_Extracted records_
━━━━━━━━━━━━━━━━
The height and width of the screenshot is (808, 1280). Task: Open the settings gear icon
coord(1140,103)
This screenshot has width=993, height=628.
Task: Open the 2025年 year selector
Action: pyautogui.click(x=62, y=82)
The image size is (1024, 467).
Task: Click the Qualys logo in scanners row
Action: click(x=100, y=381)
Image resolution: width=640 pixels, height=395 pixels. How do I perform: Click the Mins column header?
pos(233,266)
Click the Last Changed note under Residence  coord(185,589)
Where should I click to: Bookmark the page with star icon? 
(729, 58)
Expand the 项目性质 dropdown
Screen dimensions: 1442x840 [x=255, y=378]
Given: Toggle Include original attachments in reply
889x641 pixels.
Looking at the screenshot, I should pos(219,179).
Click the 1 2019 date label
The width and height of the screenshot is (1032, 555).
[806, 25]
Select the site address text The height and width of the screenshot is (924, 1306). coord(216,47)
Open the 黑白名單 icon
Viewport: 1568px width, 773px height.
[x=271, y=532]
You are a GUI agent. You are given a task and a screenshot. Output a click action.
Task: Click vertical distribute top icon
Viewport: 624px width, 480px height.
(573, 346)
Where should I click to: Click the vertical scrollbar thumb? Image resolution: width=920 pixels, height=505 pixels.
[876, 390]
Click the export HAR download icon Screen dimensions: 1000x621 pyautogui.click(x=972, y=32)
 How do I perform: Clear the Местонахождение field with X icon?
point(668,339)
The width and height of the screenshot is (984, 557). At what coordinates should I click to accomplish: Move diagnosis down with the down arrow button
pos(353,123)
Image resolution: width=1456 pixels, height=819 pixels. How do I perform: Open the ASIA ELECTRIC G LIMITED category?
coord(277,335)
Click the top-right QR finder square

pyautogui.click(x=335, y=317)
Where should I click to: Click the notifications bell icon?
━━━━━━━━━━━━━━━━
_SHORT TASK_
Render the listing as a Markdown table with the columns Row and Line, from the line that contains "Where should I click to: Click the vertical" through the end of the listing. Number each row, put each line in its own row, and leave out blank lines.

_FINISHED TASK_
| Row | Line |
|---|---|
| 1 | Where should I click to: Click the vertical scrollbar thumb? Image resolution: width=920 pixels, height=505 pixels. |
| 2 | [876, 390] |
| 3 | Click the export HAR download icon Screen dimensions: 1000x621 pyautogui.click(x=972, y=32) |
| 4 |  How do I perform: Clear the Местонахождение field with X icon? |
| 5 | point(668,339) |
| 6 | The width and height of the screenshot is (984, 557). At what coordinates should I click to accomplish: Move diagnosis down with the down arrow button |
| 7 | pos(353,123) |
| 8 | Image resolution: width=1456 pixels, height=819 pixels. How do I perform: Open the ASIA ELECTRIC G LIMITED category? |
| 9 | coord(277,335) |
| 10 | Click the top-right QR finder square |
| 11 | pyautogui.click(x=335, y=317) |
| 12 | Where should I click to: Click the notifications bell icon? |